Task instructions:
Starting at the line that contains "Click the green 受取 icon under 하카타역 앞 1가" and ending at the final line of the entries, render those lines as a numbered list, leaving out any blank lines.

Material for this exercise:
■ ■ ■ ■ ■ ■ ■

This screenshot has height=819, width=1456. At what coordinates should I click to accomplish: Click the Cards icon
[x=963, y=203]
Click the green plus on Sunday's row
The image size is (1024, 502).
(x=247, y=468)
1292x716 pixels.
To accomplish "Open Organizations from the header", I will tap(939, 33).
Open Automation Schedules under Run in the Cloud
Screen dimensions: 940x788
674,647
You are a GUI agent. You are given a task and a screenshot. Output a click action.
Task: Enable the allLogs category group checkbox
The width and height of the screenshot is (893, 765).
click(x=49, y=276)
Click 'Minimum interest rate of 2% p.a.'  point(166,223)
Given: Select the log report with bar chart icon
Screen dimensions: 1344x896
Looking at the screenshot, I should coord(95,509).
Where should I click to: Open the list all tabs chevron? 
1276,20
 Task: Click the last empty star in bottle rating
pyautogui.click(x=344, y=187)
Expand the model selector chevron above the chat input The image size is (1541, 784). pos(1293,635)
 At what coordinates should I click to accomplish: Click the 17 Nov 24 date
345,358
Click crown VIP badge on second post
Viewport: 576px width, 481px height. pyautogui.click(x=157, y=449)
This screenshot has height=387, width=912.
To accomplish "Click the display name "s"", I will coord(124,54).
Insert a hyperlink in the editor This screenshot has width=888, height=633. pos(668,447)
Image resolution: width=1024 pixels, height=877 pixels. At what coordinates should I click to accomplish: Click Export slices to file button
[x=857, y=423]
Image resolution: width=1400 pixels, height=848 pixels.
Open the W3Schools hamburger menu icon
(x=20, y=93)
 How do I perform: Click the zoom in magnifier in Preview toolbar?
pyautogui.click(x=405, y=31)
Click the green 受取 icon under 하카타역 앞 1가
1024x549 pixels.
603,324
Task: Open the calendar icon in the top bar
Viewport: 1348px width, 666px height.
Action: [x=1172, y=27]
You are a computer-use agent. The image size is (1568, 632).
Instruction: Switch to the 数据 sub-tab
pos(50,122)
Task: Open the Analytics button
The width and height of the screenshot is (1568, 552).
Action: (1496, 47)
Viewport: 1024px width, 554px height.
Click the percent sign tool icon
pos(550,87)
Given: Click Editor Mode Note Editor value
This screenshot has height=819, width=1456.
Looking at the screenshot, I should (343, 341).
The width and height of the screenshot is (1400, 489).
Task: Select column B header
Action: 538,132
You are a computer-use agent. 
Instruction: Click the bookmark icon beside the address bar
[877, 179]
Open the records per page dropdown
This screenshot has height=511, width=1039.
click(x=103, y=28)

■ ■ ■ ■ ■ ■ ■

Solution to the exercise:
1. Click the green 受取 icon under 하카타역 앞 1가
2. 1024x549 pixels.
3. 603,324
4. Task: Open the calendar icon in the top bar
5. Viewport: 1348px width, 666px height.
6. Action: [x=1172, y=27]
7. You are a computer-use agent. The image size is (1568, 632).
8. Instruction: Switch to the 数据 sub-tab
9. pos(50,122)
10. Task: Open the Analytics button
11. The width and height of the screenshot is (1568, 552).
12. Action: (1496, 47)
13. Viewport: 1024px width, 554px height.
14. Click the percent sign tool icon
15. pos(550,87)
16. Given: Click Editor Mode Note Editor value
17. This screenshot has height=819, width=1456.
18. Looking at the screenshot, I should (343, 341).
19. The width and height of the screenshot is (1400, 489).
20. Task: Select column B header
21. Action: 538,132
22. You are a computer-use agent. 
23. Instruction: Click the bookmark icon beside the address bar
24. [877, 179]
25. Open the records per page dropdown
26. This screenshot has height=511, width=1039.
27. click(x=103, y=28)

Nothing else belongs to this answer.